Antoninus pius biography of rory
Born into a senatorial family, Antoninus held various offices during the reign of Emperor Hadrian.
Antoninus was the most Stoic.
He married Hadrian's niece Faustina , and Hadrian adopted him as his son and successor shortly before his death. Antoninus acquired the cognomen Pius after his accession to the throne, either because he compelled the Senate to deify his adoptive father, [ 4 ] or because he had saved senators sentenced to death by Hadrian in his later years.
A successful military campaign in southern Scotland early in his reign resulted in the construction of the Antonine Wall. Antoninus was an effective administrator, leaving his successors a large surplus in the treasury, expanding free access to drinking water throughout the Empire, encouraging legal conformity, and facilitating the enfranchisement of freed slaves.
He is considered one of the five good emperors of the Antonine dynasty under whom the pax Romana enabled the empire to prosper, trade to flourish and culture to.
The Aurelii Fulvi were therefore a relatively new senatorial family from Gallia Narbonensis whose rise to prominence was supported by the Flavians. Antoninus' father had no other children and died shortly after his 89 ordinary consulship. Antoninus was raised by his maternal grandfather Gnaeus Arrius Antoninus , [ 3 ] reputed by contemporaries to be a man of integrity and culture and a friend of Pliny the Younger.

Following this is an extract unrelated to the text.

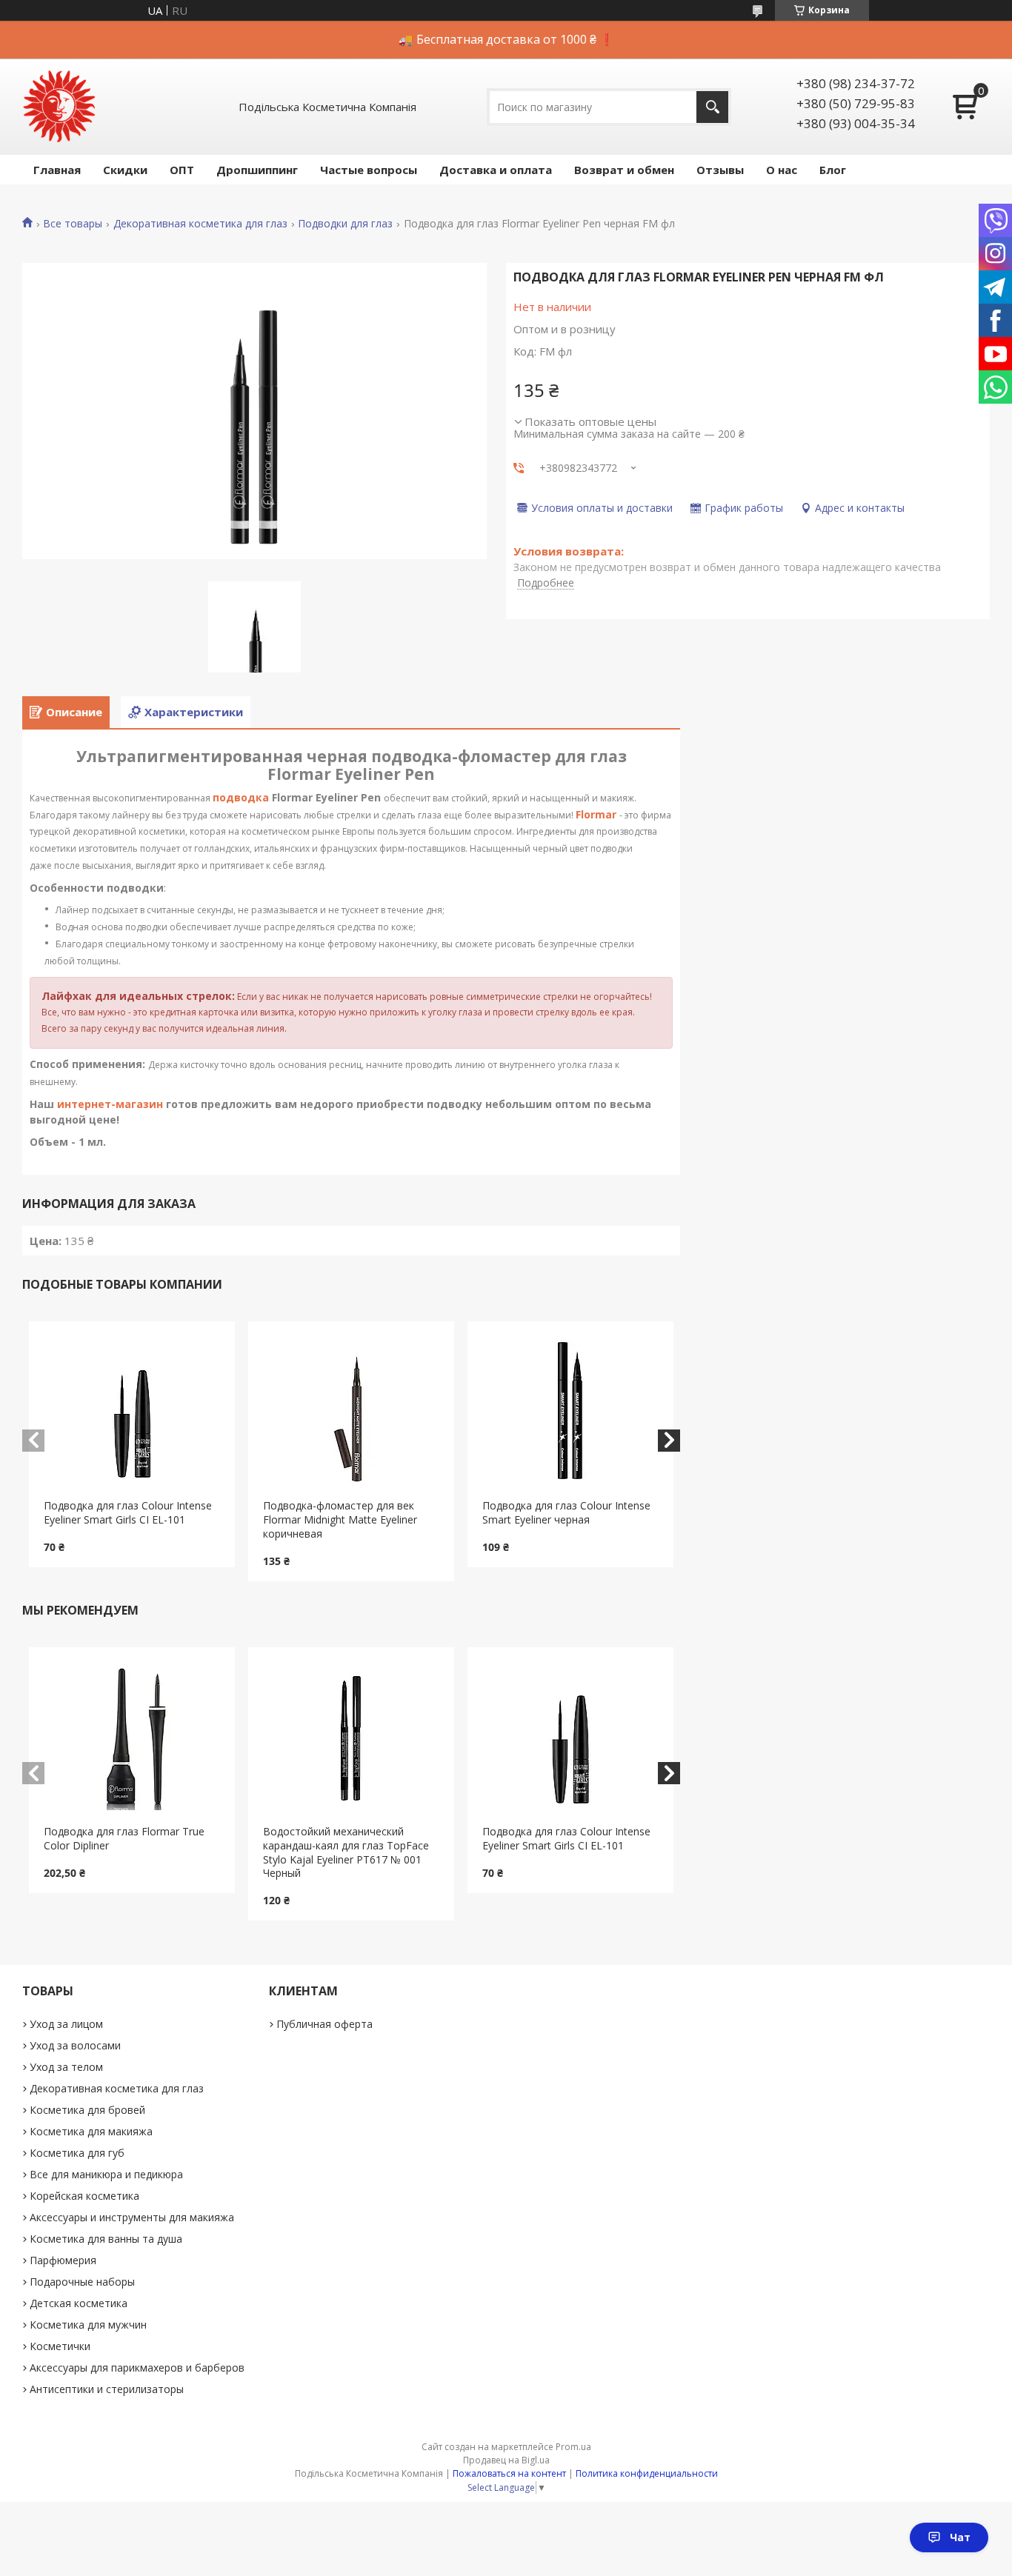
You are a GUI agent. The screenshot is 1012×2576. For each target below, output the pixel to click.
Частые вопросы (368, 169)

Arria Fadilla, Antoninus' mother, married afterwards Publius Julius Lupus , suffect consul in 98; from that marriage came two daughters, Arria Lupula and Julia Fadilla. Faustina bore Antoninus four children, two sons and two daughters. When Faustina died in , Antoninus was greatly distressed. He further founded a charity, calling it Puellae Faustinianae or Girls of Faustina , which assisted destitute girls [ 12 ] of good family.
The emperor never remarried. Instead, he lived with Galeria Lysistrate , [ 24 ] one of Faustina's freed women. Concubinage was a form of female companionship sometimes chosen by powerful men in Ancient Rome, especially widowers like Vespasian , and Marcus Aurelius.